The UK FRC has issued guidance for more conversations between audit committees and investors; G7 nations set out plans to halt nature loss by 2030.

The International Sustainability Standards Board (ISSB) in May will seek feedback on priorities for the next two years, publishing a request for information about agenda priorities with a comment period of 120 days.

The ISSB is also working on targeted amendments to the Sustainability Accounting Standards Board (SASB) standards to make sure references within the SASB standards are internationally applicable, according to a news release.

"As such, in May 2023 the ISSB will open a 90-day consultation on its proposed methodology for revising the SASB standards to improve their international applicability," the release said. "The project affects approximately 20% of the metrics included in the SASB standards, meaning most of the metrics will remain untouched."

SASB standards will serve as a source of guidance for companies to identify sustainability-related risks and opportunities and associated disclosures when applying the upcoming IFRS S1 to report on topics beyond climate, the release said.

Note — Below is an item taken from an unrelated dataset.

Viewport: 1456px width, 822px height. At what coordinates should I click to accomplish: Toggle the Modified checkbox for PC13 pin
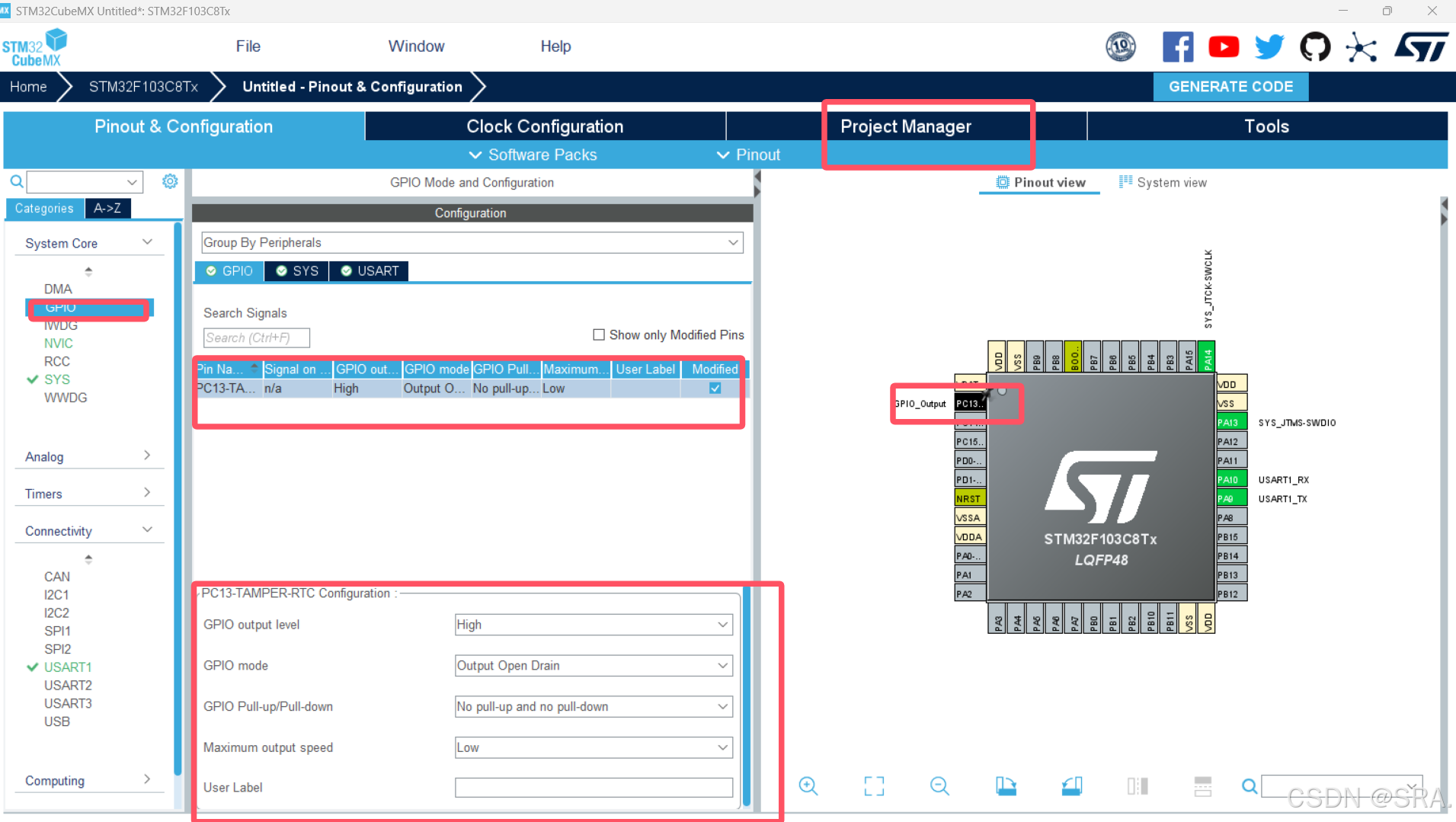[714, 388]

FRC looks to boost investor-audit committee engagement

The UK Financial Reporting Council (FRC) launched guidance aimed at "promoting better engagement between investors and audit committees to facilitate better understanding of companies and their approach to financial reporting and internal control", a news release said.

To encourage such conversations, the FRC has developed a series of conversation starters structured by topic, the release said. These are aimed at investors wishing to engage with audit committees and companies on assurance-related topics.

"The conversation starters have been developed in consultation with stakeholders, including investors, audit committees, and other interested parties, and the FRC will continue to work with these stakeholders to ensure that they remain relevant and useful," the release said.

G7 nations commit to tackling nature loss

The Climate and Environment Ministers of the G7 have agreed to tackle global nature loss, a news release said.

The G7 members committed to the swift and effective implementation of the Global Biodiversity Framework (GBF), with the intent of halting and reversing biodiversity loss by 2030.

According to the release, the group also committed to redouble efforts to increase action to end plastic pollution by 2040, halt and reverse forest loss by 2030, protect marine biodiversity, and reduce pollution.